As currently proposed, even refinishing the interior of a 20,000 sq. ft. space in an aging office building would require compliance with the latest green building standards, potentially involving the replacement of heating and cooling ventilation systems, hot water systems and other high-dollar items.

Nearly all green-building measures in place now are limited either to government-owned buildings, or offer incentives such as waived or reduced permitting fees to encourage commercial developers to meet standards for Leadership in Energy & Environmental Design (LEED) ratings on new properties. The Green Building Council maintains the LEED Green Building Rating System, which enables building projects to earn credits for meeting specified green building criteria. Based on credits, projects can earn Certified, Silver, Gold, or Platinum LEED Awards.

Applying the standards so broadly and extending them to renovation—in a city where developers are doing a huge business in conversion as well as new construction—could have widespread effects. “When you’re dealing with a renovation, or even the development of an interior space, those standards made no sense,” says David Briggs, an attorney in the land-use and government practice group of Holland & Knight in Washington. Briggs serves on a working group that is attempting to convince District leaders to adjust provisions of the bill.

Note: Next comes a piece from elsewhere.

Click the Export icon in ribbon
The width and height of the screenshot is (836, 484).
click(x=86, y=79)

Another alarming feature of the bill, say some developers, is that it would use the District’s own inspectors to ensure compliance with the new rules, rather than deferring to the existing LEED system.

“Bill 16-515 reaches well beyond the practice of other green jurisdictions by establishing a green building compliance officer for pre-permitting plan reviews and on-site inspections, with threats of stop-work orders and certificates of occupancy denials,” developer Robert Braunohler told members of the District’s Committee on Consumer and Regulatory Affairs during a hearing Feb. 10. Braunohler is regional vice president of Louis Dreyfus Property Group and spoke on behalf of the District of Columbia Building Industry Association.

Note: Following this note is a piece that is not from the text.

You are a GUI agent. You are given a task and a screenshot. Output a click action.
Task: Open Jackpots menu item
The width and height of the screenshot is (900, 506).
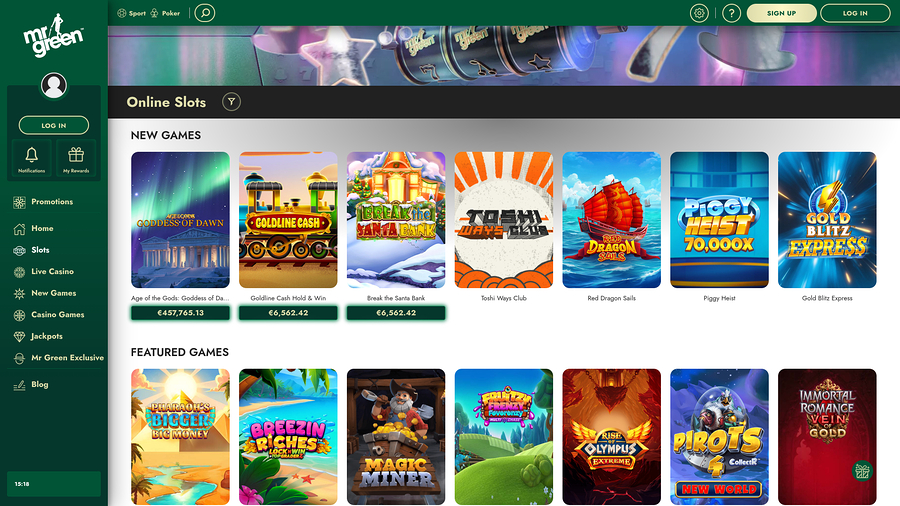[46, 336]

Dozens of other speakers at the hearing joined Braunohler in praising the council’s intentions with the proposal, but most called for refinement of the bill to avoid stifling renovations and development. Several suggested that incentives would encourage energy-efficient construction more effectively than a mandatory compliance program.

Implementation of the District of Columbia’s green building policy is on hold while a working group formed by the Committee on Consumer and Regulatory Affairs tries to fine tune the bill’s requirements, enforcement language and incentives program.

While Washington is trying to push the envelope, other cities have already adopted more aggressive green building codes. Late last year, the city council in Pasadena, Calif., adopted an ordinance requiring all new commercial and residential construction to meet at least the minimum LEED level of certification. Cities that have adopted similar measures include Normal, Ill., and Calabasas and Pleasanton, Calif. The legislation is driven both by environmentalism and the prospect that, without conservation, power grids will not be able to keep up with growth.

“Today’s rising energy costs and the alarming rate at which we’re depleting our energy reserves make green building especially relevant,” says Rick Fedrizzi, President, CEO and founding chair of the U.S. Green Building Council. “Buildings consume 40% of the available energy in the United States. We have the power, and the responsibility, to reduce our energy consumption through high-performance green building.”